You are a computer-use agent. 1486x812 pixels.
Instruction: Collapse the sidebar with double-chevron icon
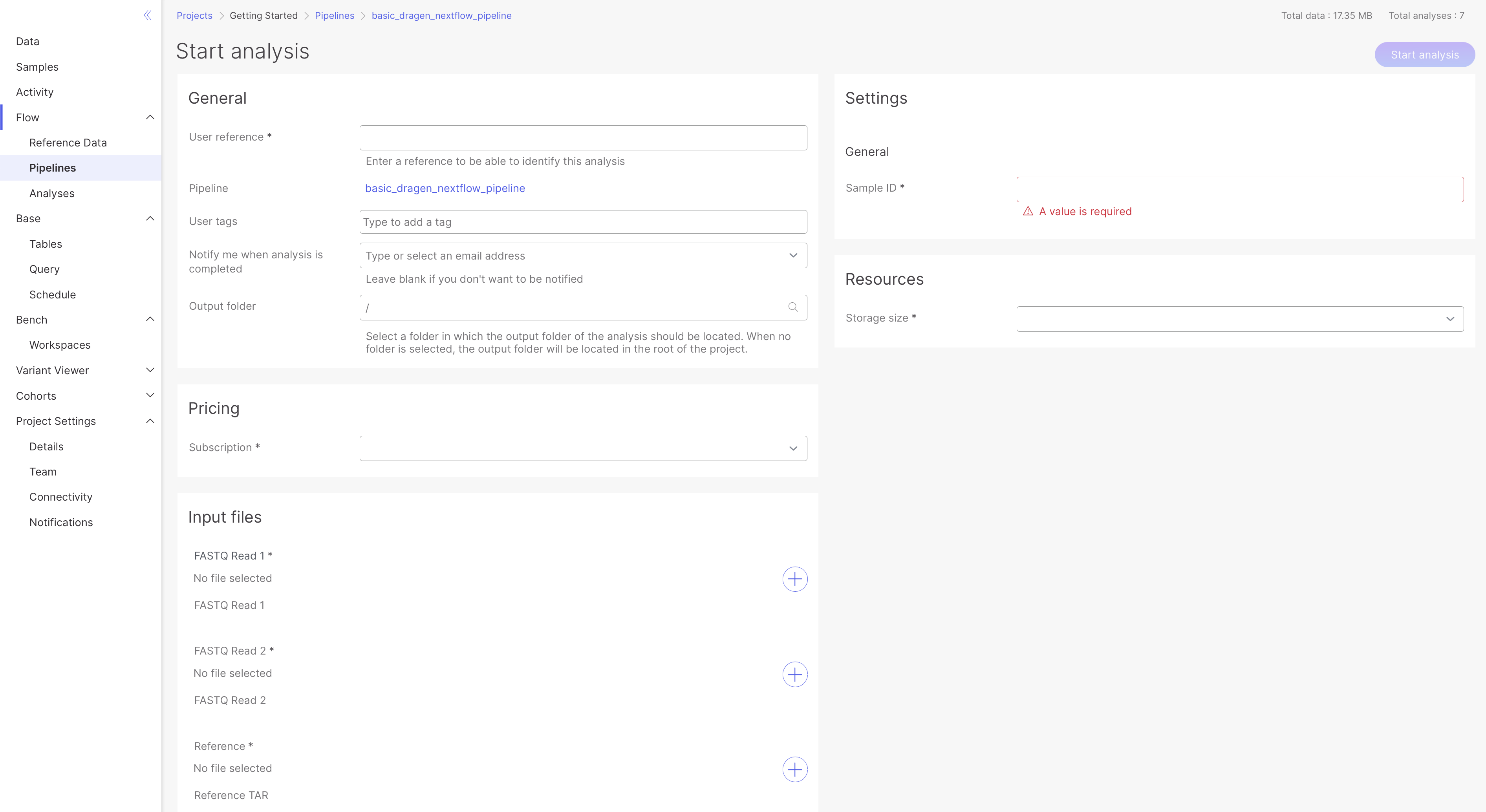[148, 15]
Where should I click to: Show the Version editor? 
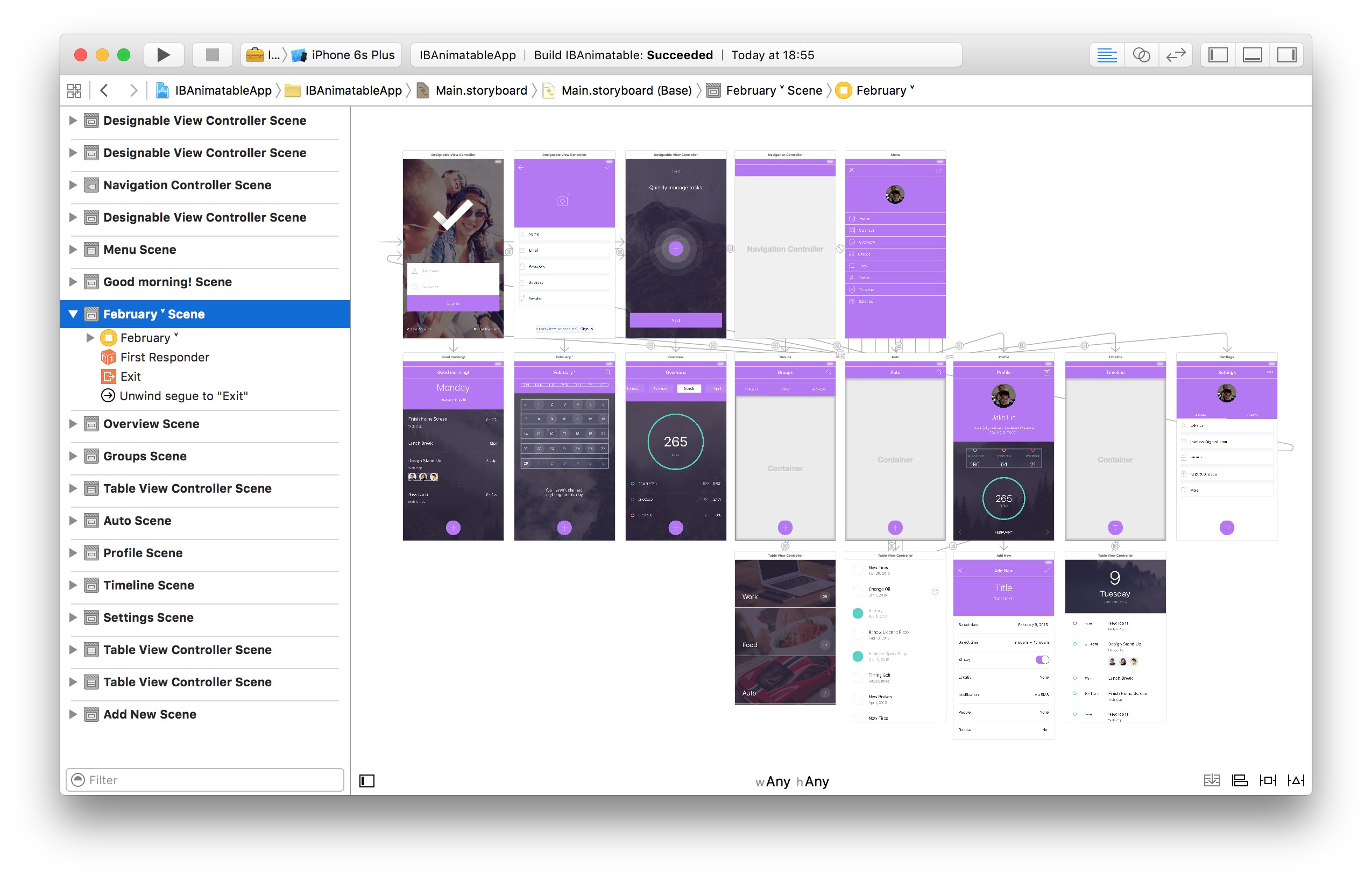pos(1175,55)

[Goal of the exercise] Please repeat all of the data exactly as it stands, leaving the pictures out.

[Problem solution]
You are a computer-use agent. 1486x812 pixels.
Instruction: Collapse the sidebar with double-chevron icon
[148, 15]
Where should I click to: Show the Version editor? 
pos(1175,55)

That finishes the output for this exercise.